Daniel Harding is Music and Artistic Director of the Swedish Radio Symphony Orchestra, with whom in 2022 he celebrated his 15-year anniversary. In the 2014/2015 season, he devised and curated the celebrated Interplay Festival, featuring concerts and related inspirational talks with renowned artists and academics. As Artistic Director, he continues this type of influential programming. Harding is also Conductor Laureate of the Mahler Chamber Orchestra, with whom he has worked for over 20 years, and Music Director of Youth Music Culture, The Greater Bay Area in China. The 2024/2025 season will be his first as Music Director at the Academia Nazionale di Santa Cecilia in Rome.
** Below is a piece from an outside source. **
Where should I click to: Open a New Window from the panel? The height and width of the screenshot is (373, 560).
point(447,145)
Harding is a regular visitor to the world’s foremost orchestras, including the Wiener Philharmoniker, Berliner Philharmoniker, Royal Concertgebouw Orchestra, Symphonieorchester des Bayerischen Rundfunks, Staatskapelle Dresden and the Orchestra Filarmonica della Scala. In the US, he has appeared with the Boston Symphony Orchestra, The Cleveland Orchestra, Chicago Symphony Orchestra, Los Angeles Philharmonic, New York Philharmonic, and the San Francisco Symphony. A renowned opera conductor, he has led acclaimed productions at the Teatro alla Scala Milan, Wiener Staatsoper, Royal Opera House at Covent Garden, and at the Aix-en-Provence and Salzburg Festivals. He was Music Director of the Orchestre de Paris, the Anima Mundi festival of Pisa, and Principal Guest Conductor of the London Symphony Orchestra.
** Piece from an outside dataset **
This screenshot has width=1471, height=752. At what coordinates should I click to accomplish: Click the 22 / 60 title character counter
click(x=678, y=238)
Daniel Harding tours regularly with the Swedish Radio Symphony Orchestra, performing at prestigious venues all over Europe and the world, and has recorded several acclaimed and award-winning albums with the orchestra. His tenure as Music and Artistic Director will last throughout the 2024/2025 season. “It is increasingly rare that the relationship between a conductor and an orchestra not only lasts for more than a decade, but keeps growing,” he says about working with the orchestra.

In 2002, Harding was awarded the title Chevalier de l’Ordre des Arts et des Lettres by the French Government, and in 2017 nominated to the position Officier des Arts et des Lettres. In 2012, he was elected a member of the Royal Swedish Academy of Music. In 2021, he was appointed Commander of the Most Excellent Order of the British Empire. Daniel Harding grew up in Oxford, England, and played trumpet before taking up conducting in his late teens. He is also, since 2016, a qualified airline pilot.